▶ _REQUIRED WORK_: Copy out each line of the data below in which the string "Viewport" appears.

[Saved entries]
+--

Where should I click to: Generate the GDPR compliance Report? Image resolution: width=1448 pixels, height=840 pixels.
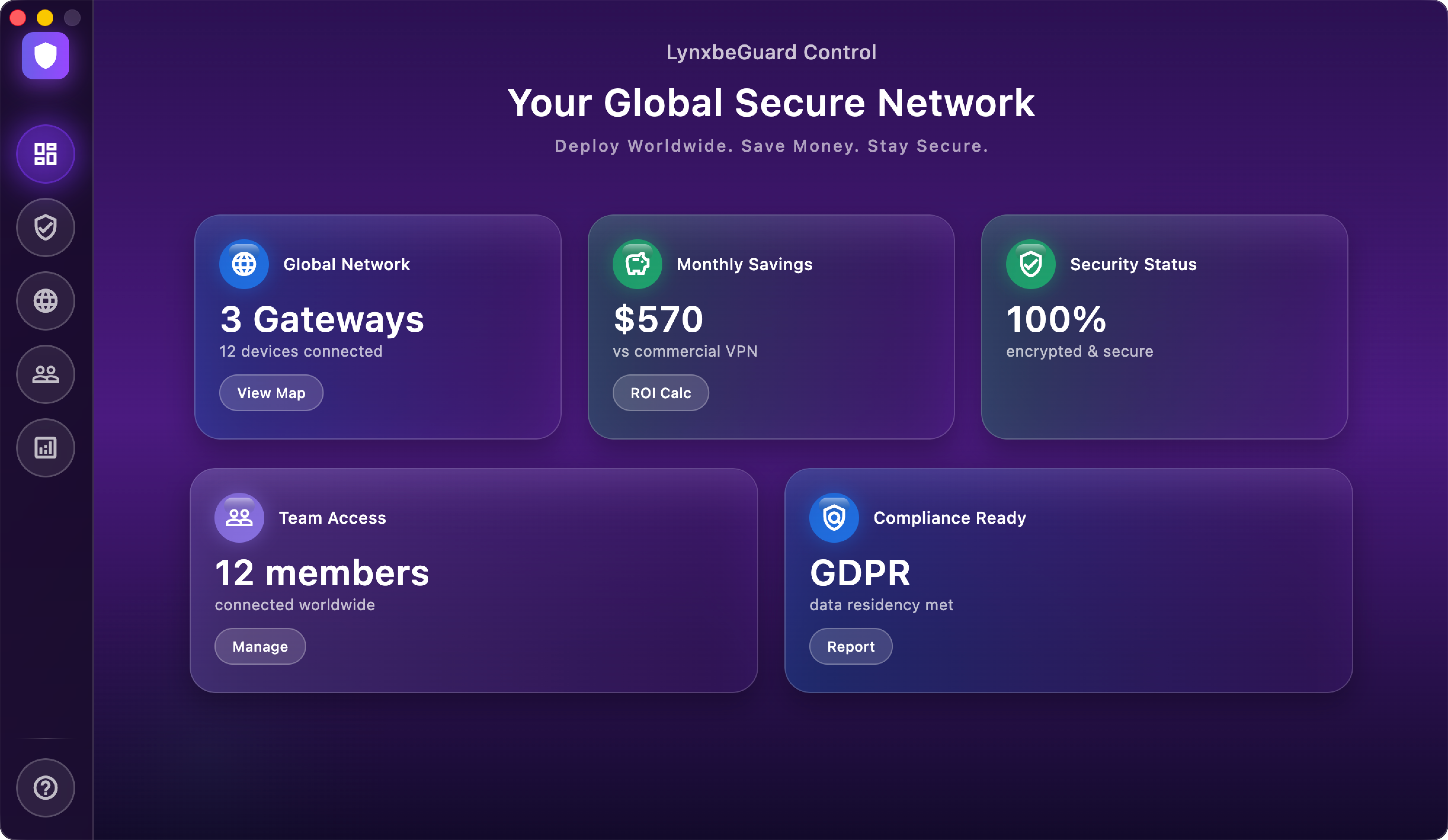(x=850, y=646)
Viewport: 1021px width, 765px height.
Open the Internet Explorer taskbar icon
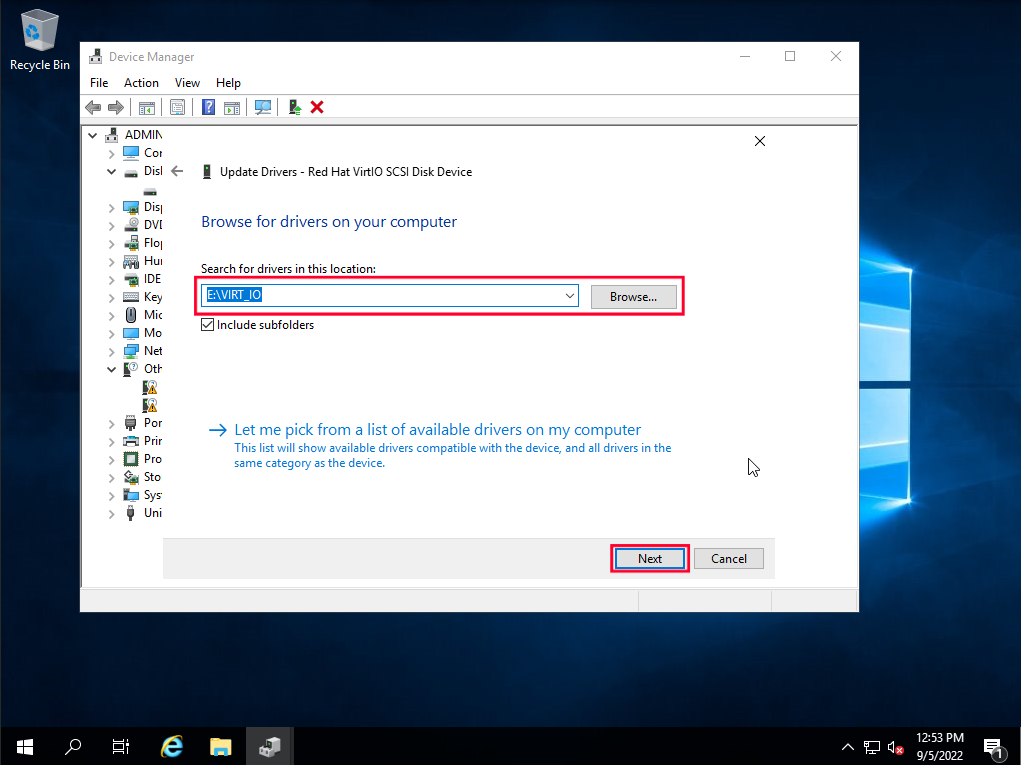point(171,745)
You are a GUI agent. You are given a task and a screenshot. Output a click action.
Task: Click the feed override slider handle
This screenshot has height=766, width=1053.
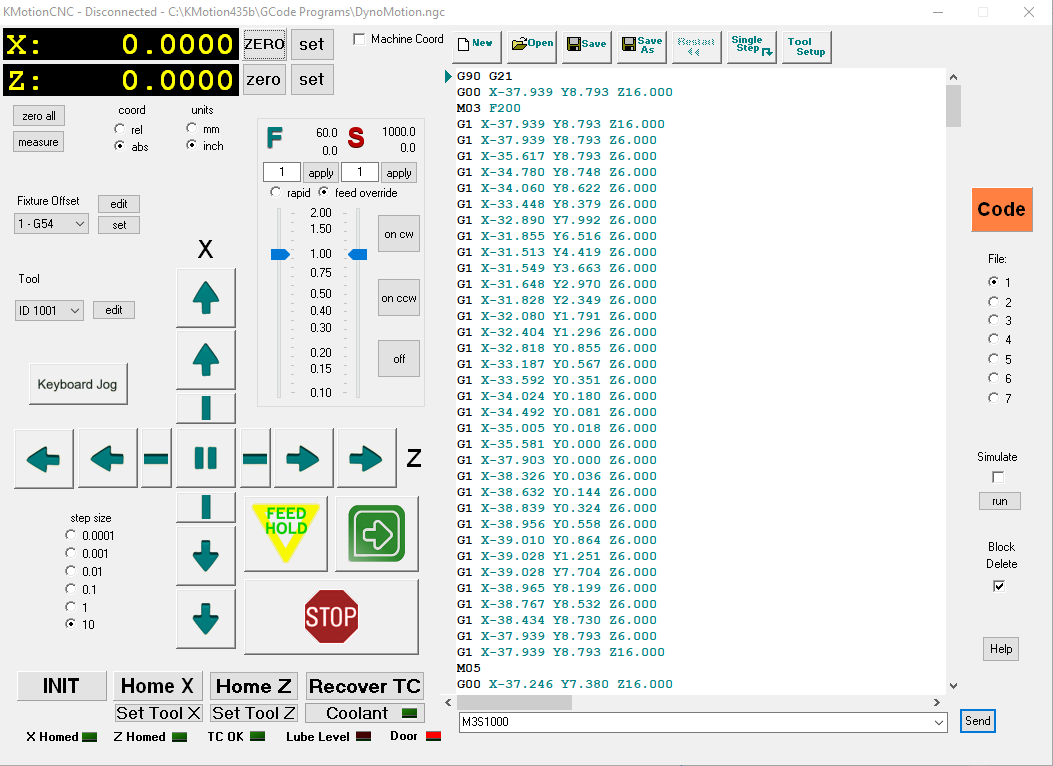tap(280, 255)
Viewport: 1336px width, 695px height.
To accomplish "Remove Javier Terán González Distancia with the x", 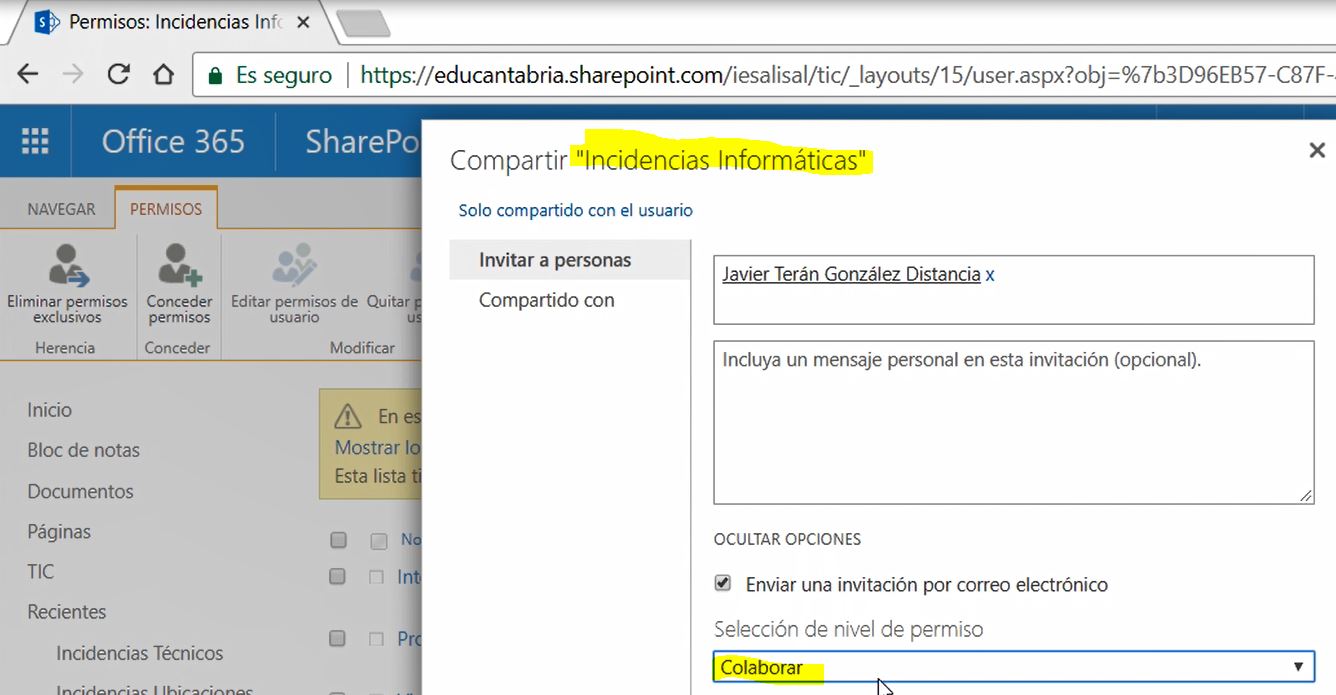I will (989, 274).
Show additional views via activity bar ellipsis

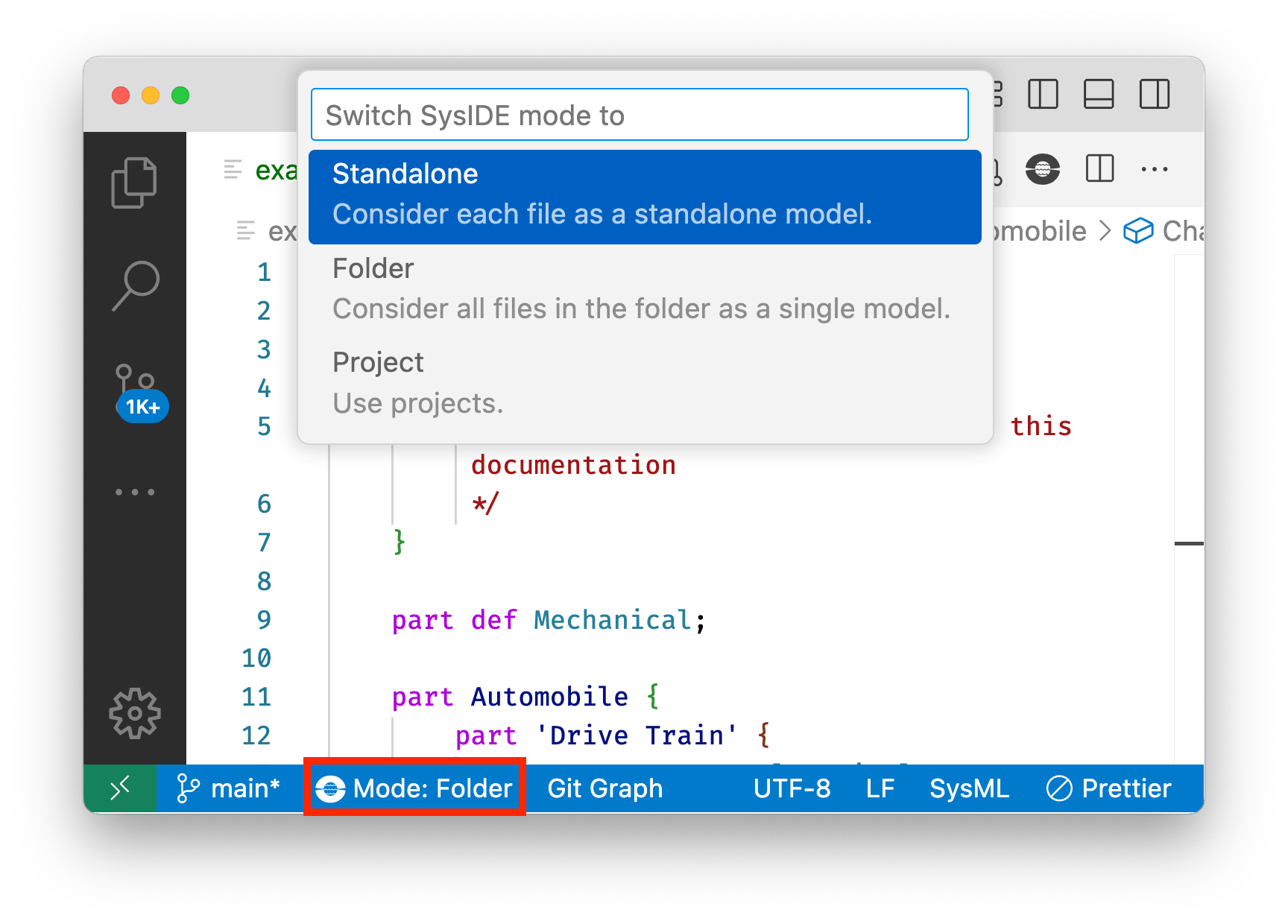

+--

▶ _OUTPUT_:
Viewport: 1021px width, 765px height.
Viewport: 1336px width, 695px height.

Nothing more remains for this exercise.